**Problem 1**
Return the part of the refrigerant patent page starting with "A refrigerant system" and going on through "the operating conditions.", copied word for word.
**Problem 2**
Retype the rows without any changes, starting with the first row and going on through the line with "continue (239, 702)", including that line. Leave the pictures out of your answer.

** START Text to read **

US20080209922A1

US20080209922A1 - Restriction in Vapor Injection Line

Info

Publication number: US20080209922A1
Application number: US11/915,412
Authority: US
Inventors: Lifson Alexander; Michael F. Taras
Original assignee: Carrier Corp
Current assignee: Carrier Corp
Priority date: 2005-05-31
Filing date: 2005-05-31
Publication date: 2008-09-04
Also published as: WO2006130137A2; EP1907769A4; HK1133065A1; US8661846B2; WO2006130137A3; EP1907769A2; CN101443600B; CN101443600A

Abstract

A refrigerant system can be operated in either vapor injection mode or unloaded mode. A restriction to the vapor injection flow is incorporated into the refrigerant system. The restriction is placed on the vapor injection line upstream of a point where the injection line meets the unloader line. In this case, the flow is restricted for the vapor injection mode of operation to a desired level. However, when the refrigerant system operates in the unloaded mode, there is no restriction to the by-pass flow, which is beneficial to the system performance in this mode of operation. In one of the embodiments, the restriction area can be adjusted to achieve the best performance during the vapor injection mode of operation in relation to the operating conditions.

** END Text to read **
** START Extracted data **

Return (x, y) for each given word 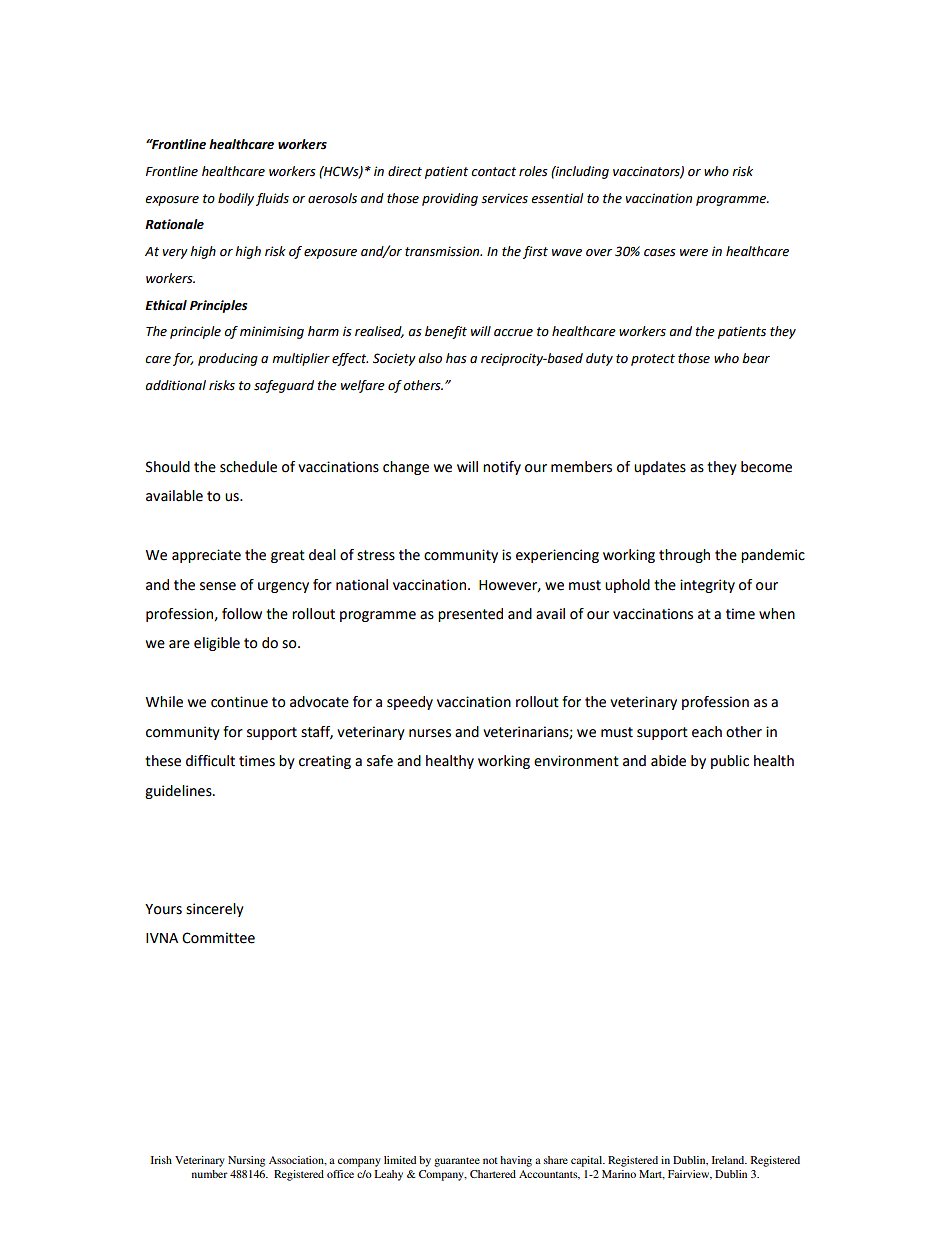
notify (502, 468)
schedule (248, 467)
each (707, 732)
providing (450, 199)
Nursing (246, 1161)
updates (660, 468)
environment (576, 761)
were (694, 253)
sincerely (215, 910)
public (730, 762)
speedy (410, 703)
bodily (236, 199)
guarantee (457, 1162)
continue (239, 702)
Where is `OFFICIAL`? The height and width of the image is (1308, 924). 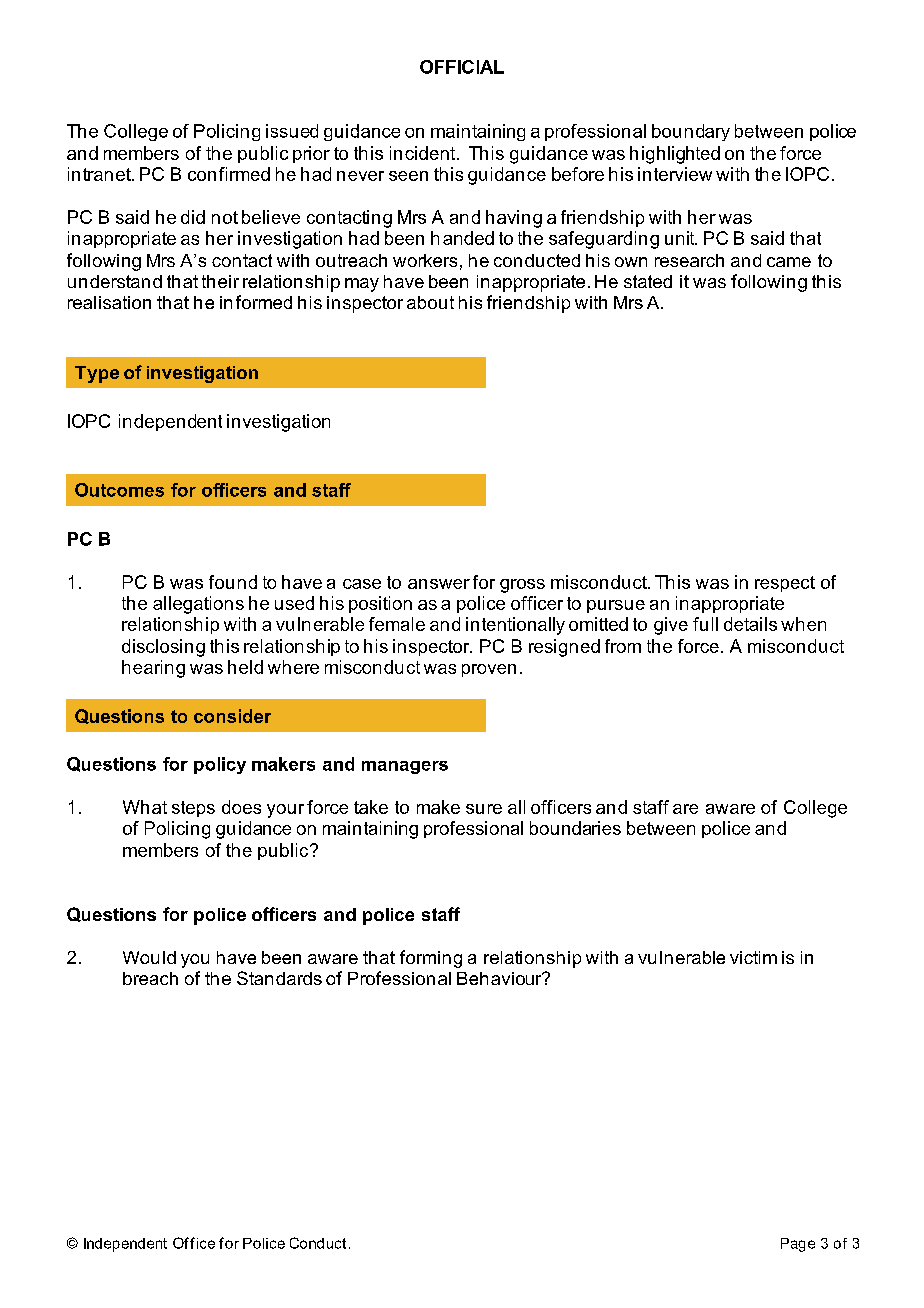 OFFICIAL is located at coordinates (462, 67).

** END Extracted data **

**Task result 1**
A refrigerant system can be operated in either vapor injection mode or unloaded mode. A restriction to the vapor injection flow is incorporated into the refrigerant system. The restriction is placed on the vapor injection line upstream of a point where the injection line meets the unloader line. In this case, the flow is restricted for the vapor injection mode of operation to a desired level. However, when the refrigerant system operates in the unloaded mode, there is no restriction to the by-pass flow, which is beneficial to the system performance in this mode of operation. In one of the embodiments, the restriction area can be adjusted to achieve the best performance during the vapor injection mode of operation in relation to the operating conditions.

**Task result 2**
Return (x, y) for each given word 
notify (502, 468)
schedule (248, 467)
each (707, 732)
providing (450, 199)
Nursing (246, 1161)
updates (660, 468)
environment (576, 761)
were (694, 253)
sincerely (215, 910)
public (730, 762)
speedy (410, 703)
bodily (236, 199)
guarantee (457, 1162)
continue (239, 702)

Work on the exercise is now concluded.